Britain loses one of its most influential and best-loved gardeners
It is with great sadness that we announce the death of Beth Chatto OBE VMH, the acclaimed gardener, writer and plantswoman.
Beth Chatto was born on 27 June 1923 in Good Easter, Essex. She attended Colchester Girls’ High School and trained to be a teacher at Hockerill College, Bishop’s Stortford from 1940 to 1943.
In the early 1940s, she met fruit farmer, Andrew Chatto. Their shared love of plants brought them together and they married in 1943. They lived in Braiswick, Colchester, where their two daughters, Diana and Mary, were born in 1946 and 1948. Andrew died in 1999.
In the early 1950s, a close neighbour, Mrs Pamela Underwood, who ran a nursery, encouraged her to become involved with flower arranging. They both became founder members of the Colchester Flower Club, the second flower club in Britain.
Around the same time, the Chattos met Sir Cedric Morris, whose art school at Benton End, Nr Hadleigh, Suffolk, attracted later to be famous names such as Francis Bacon and Lucien Freud. She learned about plants from Morris but was dismayed when he advised her that to create a great garden she would have to move.
By the late 1950s, she persuaded her husband to build a house on part of his fruit farm at Elmstead Market. The site, with its slope from dry gravelly soil to a boggy, stream-fed ditch gave her the combination of conditions on which to create what has become one of the most famous and loved gardens in the world.

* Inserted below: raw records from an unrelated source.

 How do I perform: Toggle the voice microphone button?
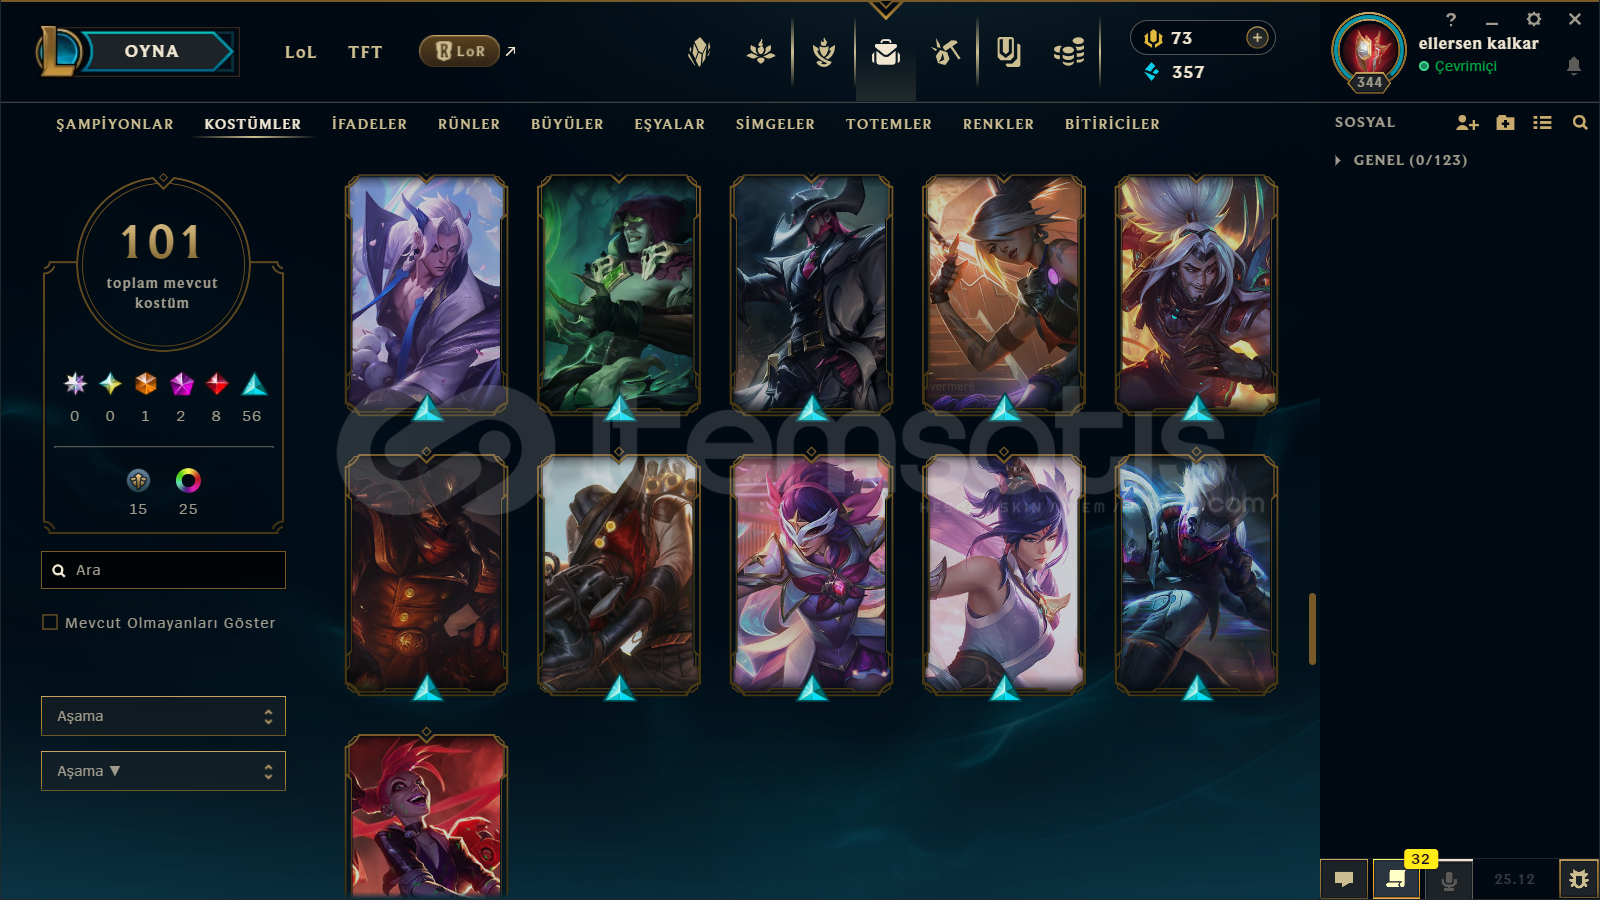[1448, 880]
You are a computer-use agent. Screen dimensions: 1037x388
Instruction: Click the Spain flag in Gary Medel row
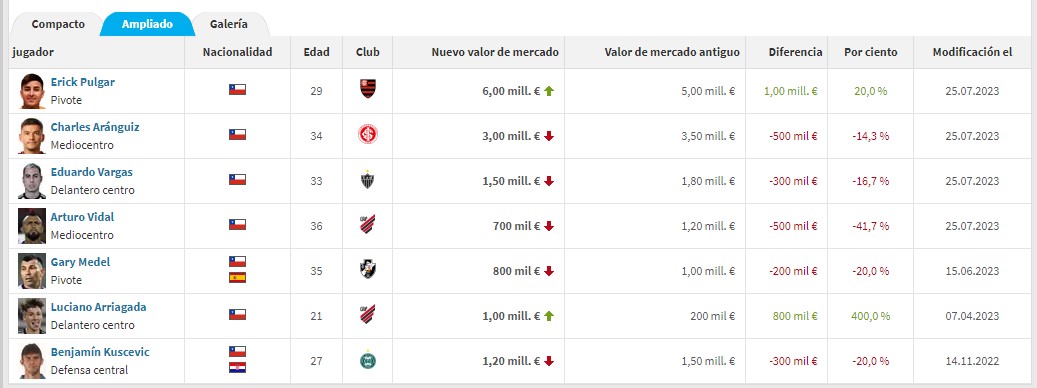coord(237,278)
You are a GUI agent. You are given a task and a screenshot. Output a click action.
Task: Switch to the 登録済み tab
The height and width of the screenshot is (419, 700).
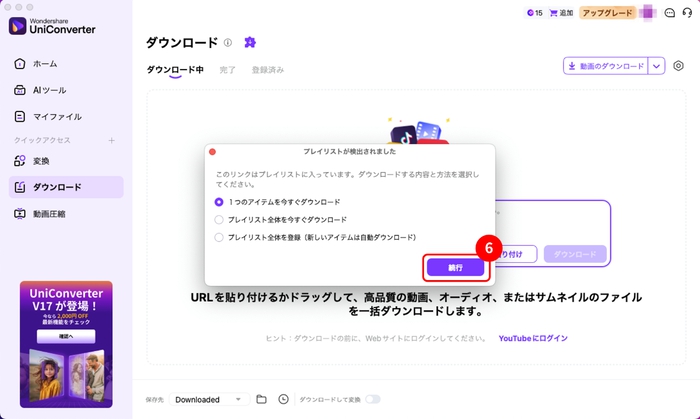click(267, 70)
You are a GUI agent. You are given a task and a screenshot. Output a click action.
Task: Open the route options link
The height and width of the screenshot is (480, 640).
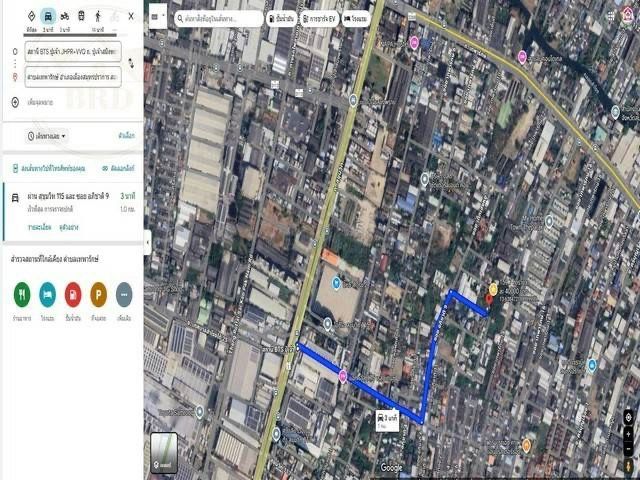[x=126, y=135]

In 1967, she opened a small nursery called ‘Unusual Plants’. Although she claimed never to have coined the phrase ‘right plant, right place’, this was always the abiding tenet of her planting philosophy. The gardens and nursery soon became a place of pilgrimage for keen gardeners.
In early 1975, she was persuaded to enter a small selection of plants at a Royal Horticultural Society show in London, dug up from the garden. Unknown to her at the time, one of the judges wanted to have her exhibit disqualified as he felt her native plants rather than cultivars were no more than ‘weeds’. The other judges disagreed and she was awarded an RHS Flora Silver Medal.

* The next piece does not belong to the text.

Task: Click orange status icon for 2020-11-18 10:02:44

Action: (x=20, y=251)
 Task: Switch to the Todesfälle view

Her first exhibit at the RHS’s Chelsea Flower Show in 1976 won a Flora Silver Gilt medal, but the following year came the first of ten successive Chelsea Gold Medals. Her stand was unique at the time with its display of plants for dry and damp areas as they would be seen growing in contrast to the traditional Chelsea displays with plants shown in visible black pots.
Beth at Chelsea Flower Show in 1979 with one of her 10 Gold Medals
In 1978, she wrote her first book, The Dry Garden, and in 1982 The Damp Garden. These were followed by Plant Portraits (1985), Beth Chatto’s Notebook (1988), and The Green Tapestry (1989). In 1998, she collaborated with her close friend, Christopher Lloyd in Dear Friend and Gardener. This was followed by Beth Chatto’s Gravel Garden (2000), and Beth Chatto’s Woodland Garden (2002). The Gravel Garden, on the site of the old car park, was to become her most famous achievement displaying plants carefully chosen to cope with ultra-dry conditions which have never been watered other than by light Essex rainfall.
Among the many awards bestowed on her, she was enormously proud to receive in the same year, 1987, the RHS’s highest honour, the Victoria Medal of Honour as well as their Lawrence Medal for the best display at Chelsea. She was given two honorary doctorates, one from Essex University in 1988, and from Anglia Ruskin University in 2009. Among many other awards, she received a Lifetime Achievement Award from the Garden Writers’ Guild (now the Garden Media Guild) in 1998, the Order of the British Empire medal (OBE) in 2002, and The John Brookes Lifetime Achievement Award by the Society of Garden Designers in 2009.
The garden and nursery continue to thrive under the direction of Beth’s granddaughter, Julia Boulton. The Beth Chatto Education Trust was established in 2015 to promote her beliefs and give practical advice to future generations of young gardeners.
Julia Boulton, Beth Chatto’s granddaughter and Managing Director of the Beth Chatto Gardens said:
“Beth lived here on site which meant rarely a day went by without her popping into the Gardens, even when she was well into her nineties.
“She was a natural communicator, always keen to talk to visitors, sharing her love of plants and ideas, and of course with the many professional gardeners and colleagues who sought her guidance.
“The Gardens are her legacy, as are her books and other writings, which have had a tremendous influence right around the world and continue to do so.
“Beth’s way of planting and her concern for the environment have been widely adopted. It’s easy to forget how original these ideas were when she first put started putting them into practice here at Elmstead Market nearly 60 years ago.
“The fantastic gardening team Beth assembled will continue to implement her philosophies, and above all share her passion for plants with the many thousands of visitors who come each year to the Beth Chatto Gardens to admire and learn from her life’s work.”
“We are delighted that The Beth Chatto Education Trust will also preserve her legacy, by promoting her ideas and giving practical advice to future generations of gardeners.”